Староста в Козиборе пригласил деревенскую пожилую женщину, тётю Дарью. Предложил ей девочку-беженку, стало быть, меня. Она с радостью согласилась. Настроение у неё было весёлое — она шутила, острила. Здесь же были ещё другие женщины и мужчины. Все её поздравляли и советовали приютить сиротку. У тёти Дарьи были свои дети, но все уже взрослые и жили своими семьями. Один сын погиб в Финскую войну. Младший сын был на войне. Дочь с семьёй жила в 5-ти километрах от Козибора, иногда приходила к матери. Итак, я поселилась у тёти Даши на Полянке, так называлась небольшая улочка из 7-8 домов, параллельно деревне, чуть-чуть в стороне. Стали мы жить вдвоём. Разумеется, после всех кошмаров, голода, стрессов, переживаний я была ещё очень-очень слабая, дистрофичная. Оказавшись в состоянии покоя, я большую часть времени спала. Деревенская власть на общем собрании постановила, что каждая семья должна по очереди приносить мне паёк на неделю — 0,5 кг картошки, 1 литр молока, 21 фунт муки, не знаю, с каких расчётов.
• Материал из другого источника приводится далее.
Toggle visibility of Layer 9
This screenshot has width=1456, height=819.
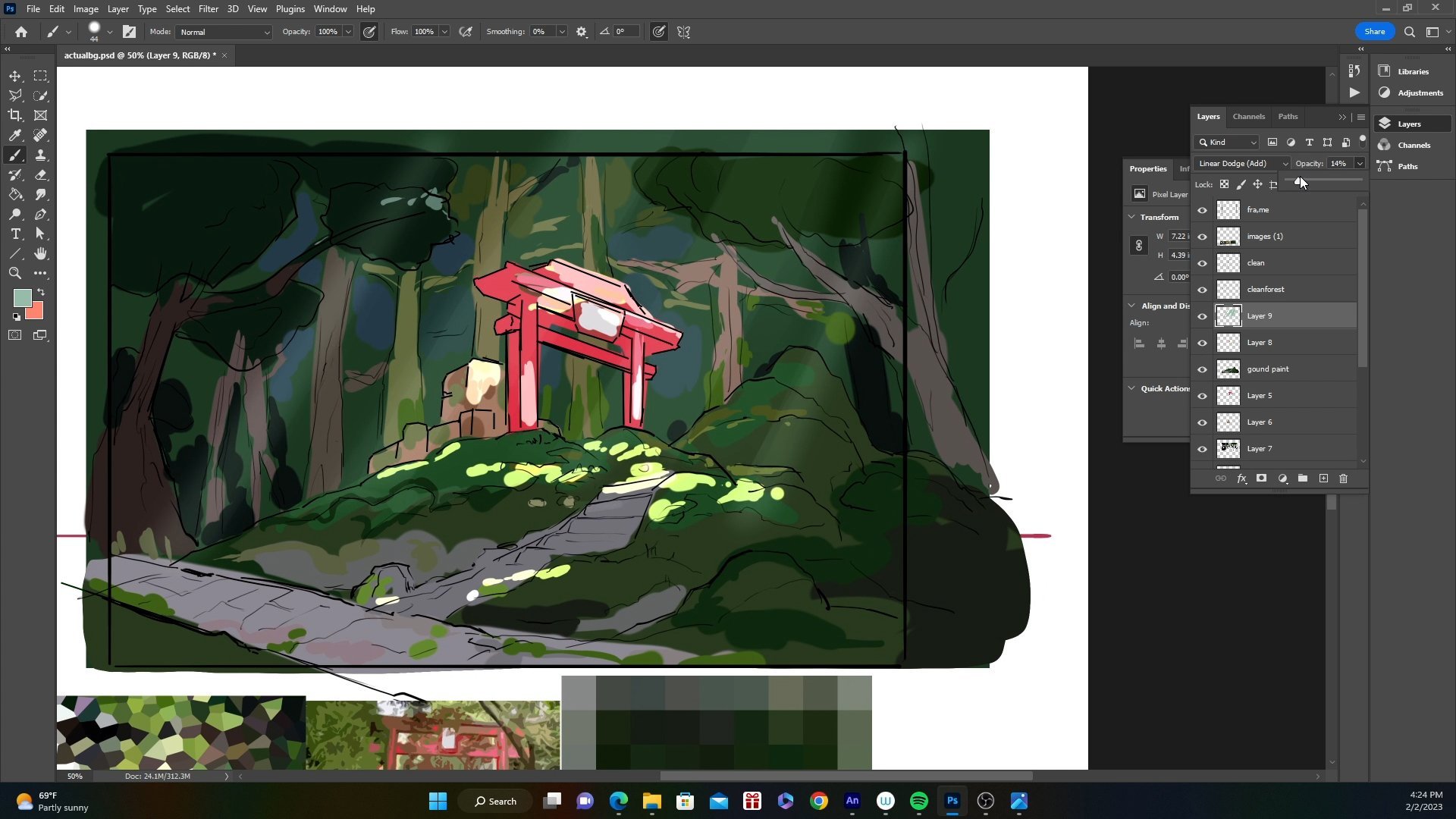[1203, 316]
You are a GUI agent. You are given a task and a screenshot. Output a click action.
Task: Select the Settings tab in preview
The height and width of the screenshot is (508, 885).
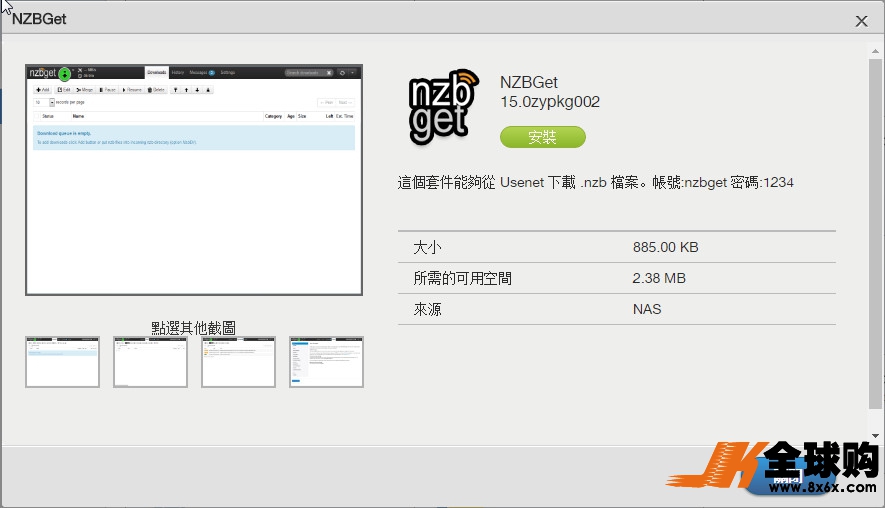pos(227,72)
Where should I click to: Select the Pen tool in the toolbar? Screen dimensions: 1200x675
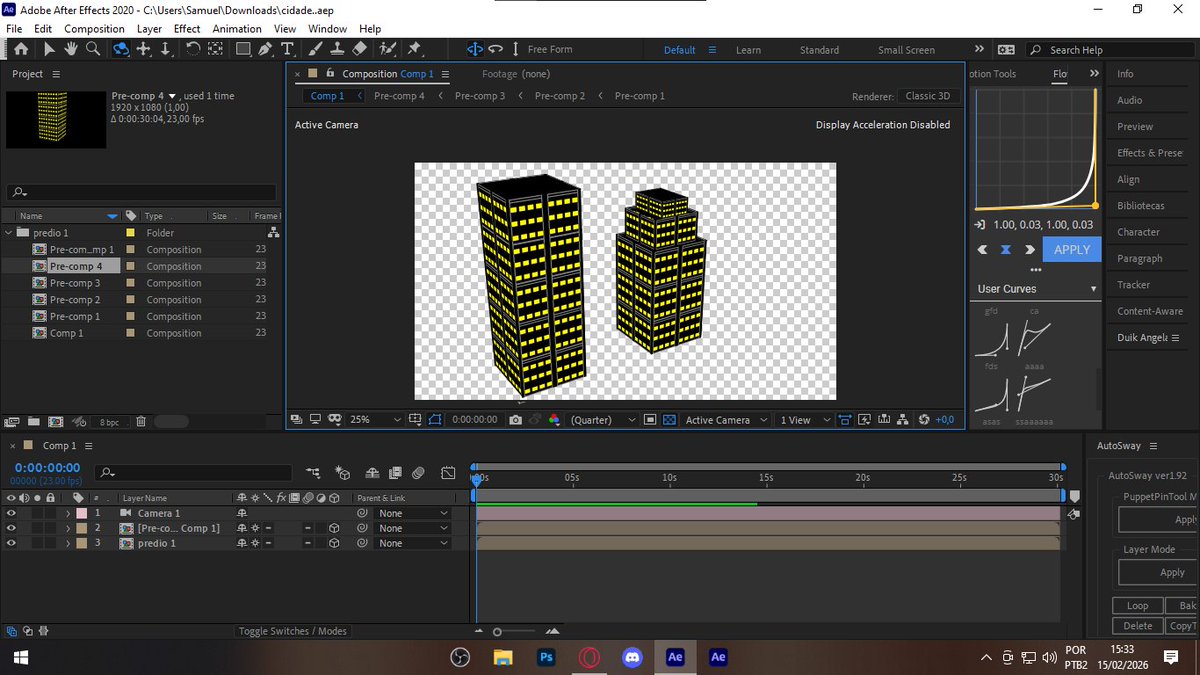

Тётя Даша для меня пекла три круглых хлебца на неделю. У нее было много сушёных грибов, и она из них варила грибной суп на двоих. Когда обедали, она грибы перекладывала из своей чашки ко мне в чашку, а сама ела пустой суп без грибов. Освободившись от домашних дел, тётя Дарья брала прялку и уходила на «супрядку», то есть на посиделки, к Степиным, где собирались женщины с рукоделием. Меня она тоже брала с собой. За тётей Дашей я еле плелась, она постоянно останавливалась, ждала меня и говорила: «Догоняй, жадобная!» Я ей отвечала, что я больше никогда не смогу бегать, смеяться и что мне всегда будет холодно. Она отвечала: «Жизнь твоя впереди, война кончится, и побежишь, и станет тебе жарко и весело!» Тешила меня и подбадривала. Я на этой «супрядке» забиралась на печку, где была уйма тараканов, и спала. Деревенские жители приходили специально на меня посмотреть, как на музейный экспонат, дивились чуду — моей дистрофии.
В НОВОЙ БОЛЬШОЙ СЕМЬЕ
С тётей Дарьей мы прожили месяц, а потом решили, что мне надо побыстрее поправляться и для этого нужно перейти жить к Степиным, в большую семью, среди детей — а у Степиных их было шестеро — я быстрее восстановлюсь и приму нормальный человеческий образ. Но семья Степиных жила очень бедно. Хозяин — инвалид, детей много, продовольствия мало для своей семьи, а тут ещё я, нахлебница. Паёк мне некоторые приносили, а многие забывали о моём существовании — у всех своих проблем хватало. И вот, моя новая хозяйка, тётя Оля, предложила пройтись по домам, попросить милостыню. Было воскресенье. Деревенские мужики собирались вместе и обсуждали дела житейские. Я не знала, где они собирались, и зашла как раз в тот дом за милостыней. Не успела я до конца высказаться, как один из них, дядя Саша Бочарин, взбунтовался, заругался: «До чего же мы дожили?! Допускаем девочку-сироту по миру ходить! Неужели всей деревней её не прокормим!?» Сразу же постановили содержать меня всем по очереди, в каждой семье, кормить за общим столом. Наступил апрель, я немножко окрепла, поправилась на деревенских харчах. Добрые люди приучили к рукоделию: вязать, прясть на прялке и на самопрялке. Мне всё это было интересно.
ВСТРЕЧА С СЁСТРАМИ
Пора было навестить своих сестричек. Те люди, которые знали, что я собираюсь в больницу, принесли молока, пирогов, много яичек, так как в этот день была Пасха Христова. Мне объяснили, как можно пройти в Славковичи коротким путём, т.е. на четыре километра короче, чем по большаку – половину пути дорога пойдёт лесом, затем надо перейти речку, а дальше полем.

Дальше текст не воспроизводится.